G
guest-1693758626
Gość
Tak sobie myślę, że to wy najlepiej znacie swoje dziecko i widzicie, co jest dla niego dobre. Więc się tym nie przejmuj. Jeśli to są jakieś błędy ... - kto ich nie popełnia?
U nas np. to nienoszenie wynika też z tego, że córka dość ciężka jest i trochę wygodni jesteśmy . Ale jak były sytuacje, że nie dawała się uspokoić, to była noszona. Albo jak było wrażenie, że i na brzuchu i na plecach jej się nudzi i marudziła, to też czasami noszona była żeby coś pooglądać (w pozycji do odbicia lub na leniwca). Czasem mam nawet wyrzuty sumienia, że może za mało ją nosiliśmy/nosimy. Z 2 str znowuż w chuście trochę ją oboje nosiliśmy na spacerach.
Skóra do skóry to też dość rzadko (jak była noworodkiem to trochę więcej, ale często wydawało mi się, że bez ubrania jesienią/zimą w mieszkaniu to taki średni pomysł, a teraz to ona nie uleży na klacie, nie położy głowy, nie spocznie ) - zmieniając temat. Chyba @maszak pisała, że ten czas słodki szybko mija i to prawda. Pisałyście o godzinach porodu i o tych pierwszych tygodniach. Ja ich aż tak źle nie wspominam. Owszem, było mi ciężko, bo wszystko było dla mnie zupełnie nowe, poza tym byłam zmęczona też pobytem w szpitalu, szokiem porodowym itp. Koktajl hormonalny, baby blues... Ale pamiętam, że to też był miły czas ♥ a teraz córka już tak dużo nie usiedzi w miejscu. Kładziona na naszym brzuchu/klacie rusza się na boki, nie interesuje ją relaks w objęciach rodzica
Wczoraj była taka sytuacja: córka drzemała, tata leżał sobie obok i coś czytał. Przebudziła się z płaczem, łzy w oczach i kwilenie, jakieś dźwięki. Byłam w innym pokoju, to myślałam, że może przez sen tak robi, bo i tak bywało. Później słyszę, że mąż do niej coś gada... Potem poszłam tam i się okazało, że ona chyba na mnie czekała, bo od razu się uspokoiła, jak mnie zobaczyła. A mąż do mnie: wiesz co ona "mówiła"? "Mami, mami"!
A dzisiaj na przewijaku powiedziała do taty: "leń!" (a może lel/le = cyc, ale przysięgam, brzmiało jak leń)
Ja na naszą corke nie mogę narzekać
Bo to dziecko anioł Wiadomo że ja o tym wiem że jest sporo noszona Ale póki co mi ani mężowi to jakoś bardzo nie przeszkadza.

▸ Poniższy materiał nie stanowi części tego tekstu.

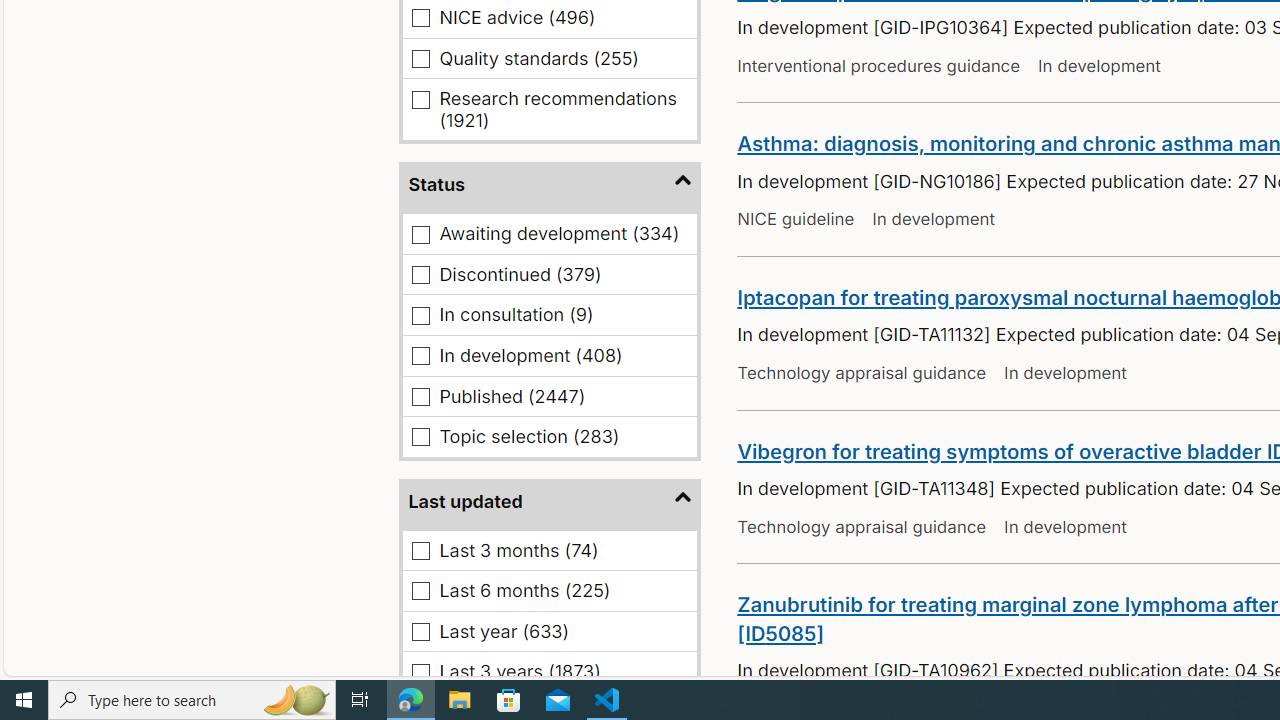  Describe the element at coordinates (420, 275) in the screenshot. I see `'Discontinued (379)'` at that location.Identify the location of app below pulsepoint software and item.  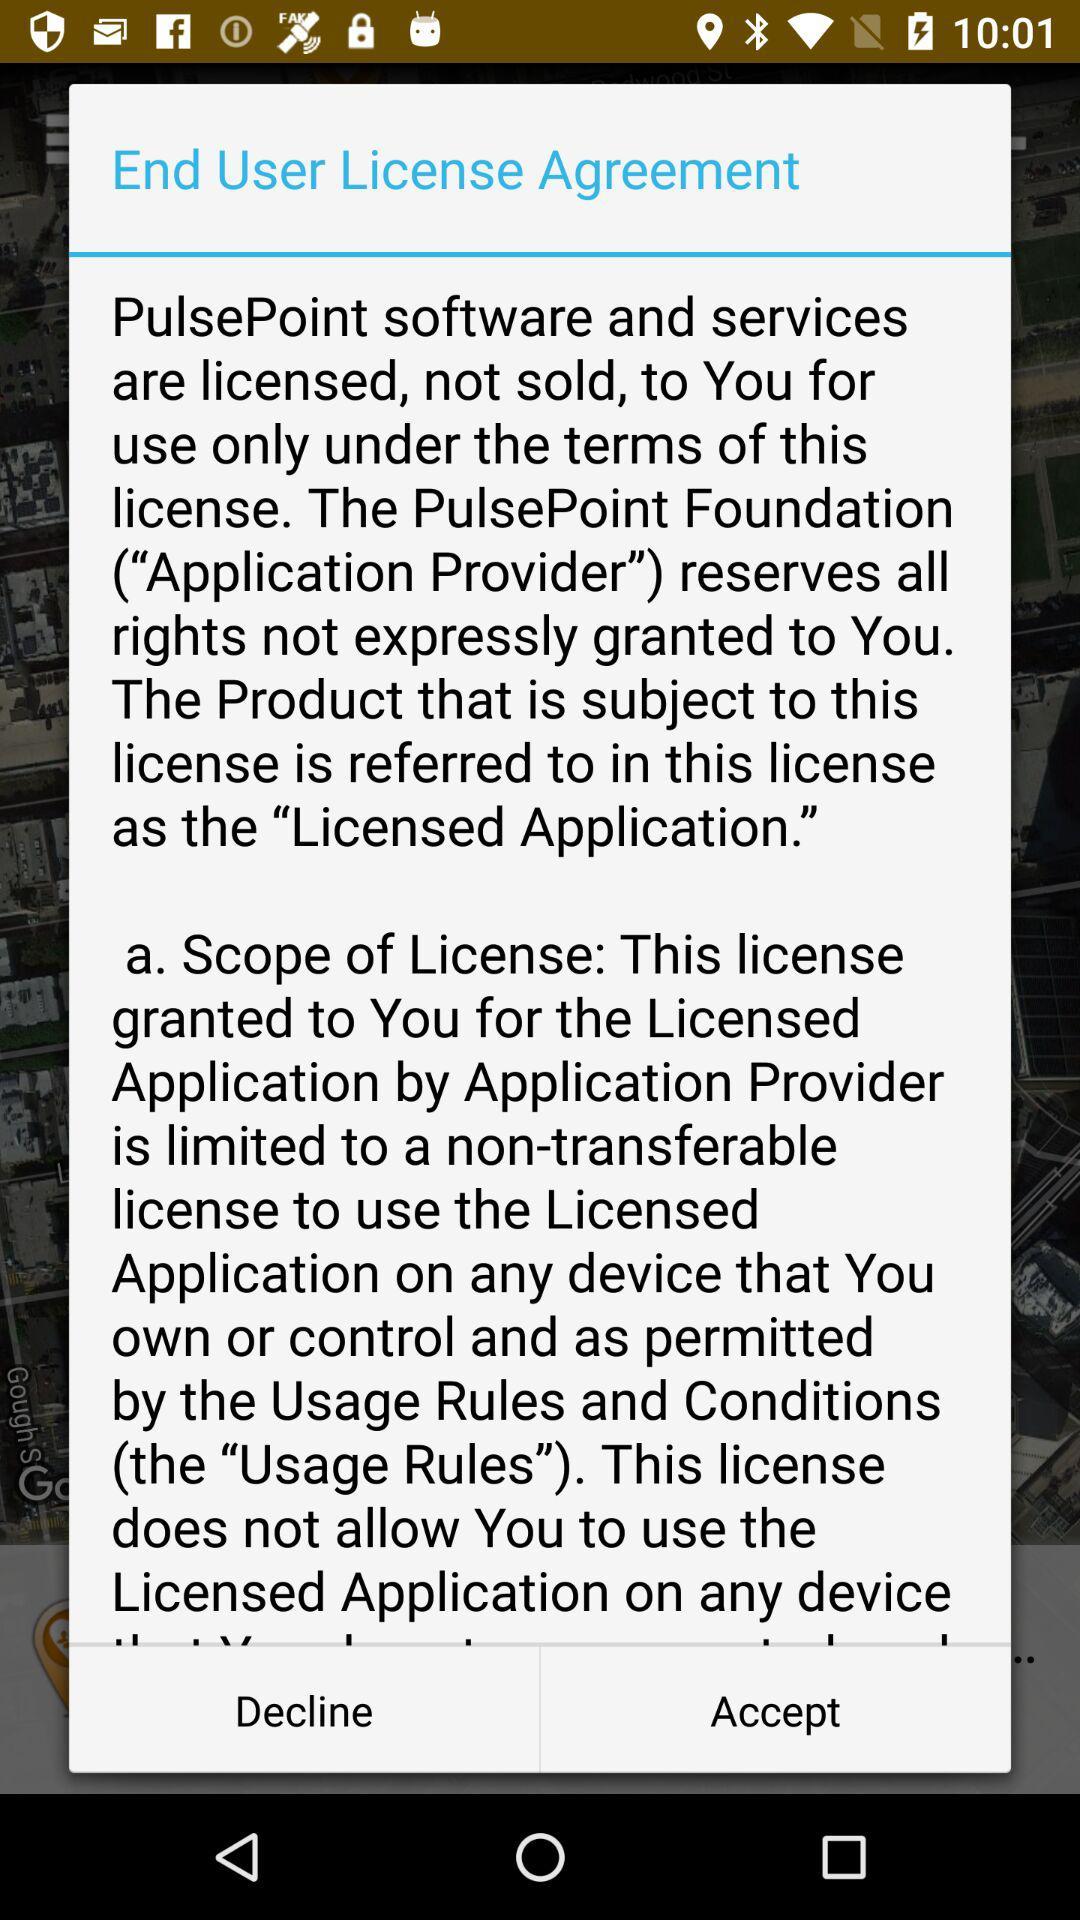
(304, 1708).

Zasypiac ładnie zasypia nie musimy nosić/ bujać. Wiadomo są tam jakieś pojedyncze dni kiedy trzeba troszke pobujać w ramionach ale nie ma ich aż tak dużo.
Śpi w swoim łóżeczku- nie ma z tym problemu. Fakt łóżeczko mamy koło naszego wiec na wyciągnięcie ręki
To nasze pierwsze dziecko więc wszystkiego się uczymy
Mała mimo że noszona super się rozwija z dnia na dzień co raz to inne umiejętności i potrafi nas zaskoczyć.
Zdarzyło jej się parę razy powiedzieć "meme" i śmieje się do męża czy to było do mnie niech i będzie meme.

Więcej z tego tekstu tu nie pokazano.